To date, the bank’s most high-profile project is Montreal’s REM light rail line, and pledges of more public transit funding were prominent in an announcement from the bank on Thursday that it has identified $10-billion in priority areas for spending over the next two to three years.
In an interview on Friday, Mr. Sabia said his goal is to ensure the bank has a national approach. Thursday’s announcement included $2-billion to expand rural broadband and $1.5-billion for irrigation projects on Western Canadian farmland.
“It’s very much a priority. I think that there are real opportunities to take that forward,” Mr. Sabia said of the irrigation pledge, adding that it could be accomplished within reasonable timelines. “I think everyone is aware of the value and the importance of economic diversification in, well, everywhere, but certainly in Western Canada. Irrigation can play a very significant role in enhancing per-acre revenues, making Canadian farmers substantially better off.”
A recent report by Western Economic Diversification, a federal department, recommended that Ottawa support two proposed irrigation projects in Saskatchewan. The report concluded the economic benefits could boost Canada’s gross domestic product by $85-billion and would raise an additional $20-billion in net tax returns for governments. It also said the projects would create 27,800 person years of construction employment over a decade.
The report said the capital cost of the two projects, the Upper Qu’Appelle Canal and the Westside Irrigation Project, which would both divert water from Lake Diefenbaker, is a combined $3.27-billion.
The government of Saskatchewan announced its support for the two projects in July, with funding for preliminary engineering and initial construction. The province said at the time that it was seeking federal funds, including through the Canada Infrastructure Bank.
Saskatchewan Premier Scott Moe, who is in the midst of a provincial election campaign, said this week that he hopes the funding will come as a grant rather than a loan.
“I’m happy that the federal government has identified that it is a positive investment,” he said on Thursday.

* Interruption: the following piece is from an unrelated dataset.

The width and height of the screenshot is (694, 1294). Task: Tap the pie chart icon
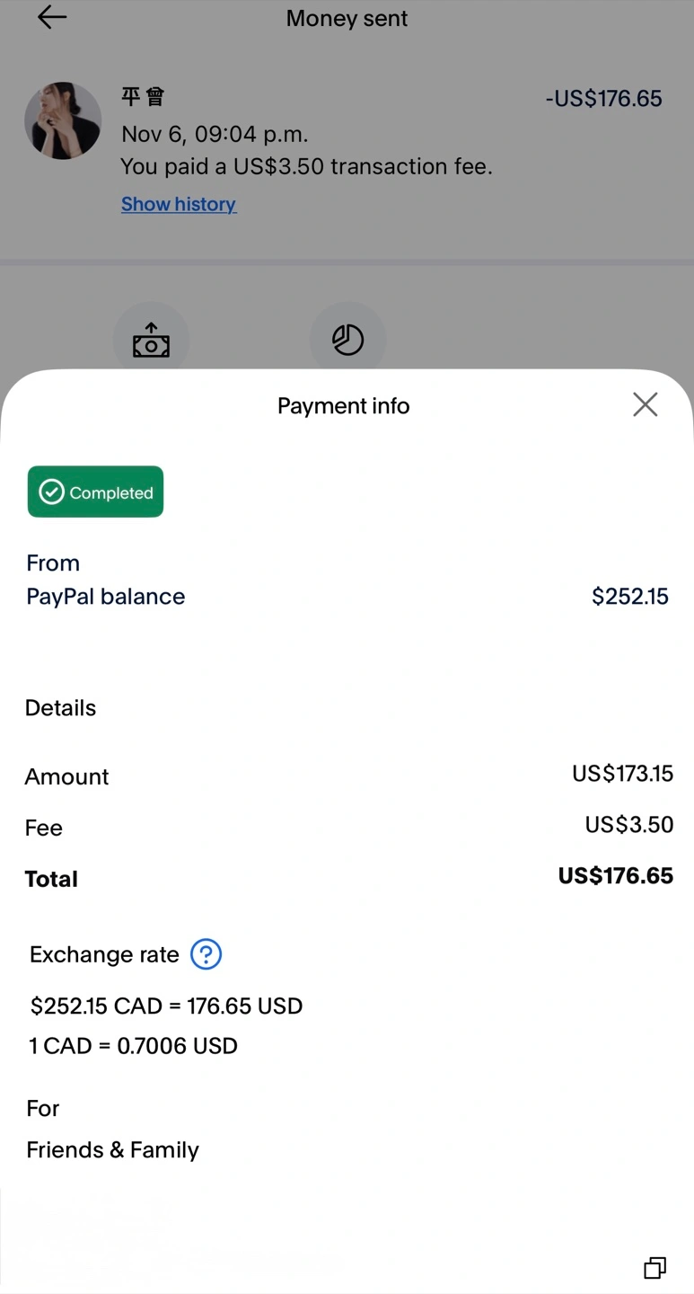pos(347,340)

Alberta Premier Jason Kenney also said this year that his government was in talks with the bank about funding irrigation work in southern Alberta. A provincial pandemic recovery plan released this summer included a focus on expanding irrigation infrastructure.

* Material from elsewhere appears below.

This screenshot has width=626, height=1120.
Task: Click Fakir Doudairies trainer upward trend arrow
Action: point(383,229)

At an event in Calgary on Friday, Mr. Kenney said the province has been working with the infrastructure bank for several months on the issue of irrigation infrastructure and will have a related announcement next week.
“This will be the single largest investment in Alberta’s irrigation system in over 60 years,” he said. “A lot of the current infrastructure is very inefficient and it’s not good from a water-conservation point of view.”
Mr. Kenney said this could be a good year for agriculture, with a bumper crop and strong prices.
“Critical investment in Alberta agricultural infrastructure like irrigation can be another game-changer to increase yields and diversify the kinds of crops that we are producing,” he said.
Mr. Sabia is a former chief executive officer of the Caisse de dépôt et placement du Québec, the provincial pension fund. He is also a former member of the federal Advisory Council on Economic Growth, which published a 2016 report calling for the creation of a federal infrastructure bank and a 2017 report urging Ottawa to focus on strategic sectors, including agriculture.
The bank, which was created in 2017 with the goal of assisting projects that will attract support from large institutional investors such as pension funds, did not identify specific projects on Thursday.
Mr. Sabia said the funding structure of each project will vary, but he expects investors will be interested in the irrigation plans. He also said the bank places importance on supporting all regions.
“So that we’re both, geographically covering the country, and we’re covering both urban Canada and rural Canada,” he said. "And as a federal institution, as a national institution, I think it’s important that we are addressing needs that exist in both of those different domains.”
Tom Steve, general manager of the Alberta wheat and barley commissions, said upgrading the province’s irrigation system would be welcome, but that most Alberta crops do not require irrigation. He also said improved rural internet would be “a godsend” for farmers. He pointed out that agriculture was not a focus of the federal government’s recent Throne Speech.
“We still feel that our issues are not well understood in Ottawa," he said.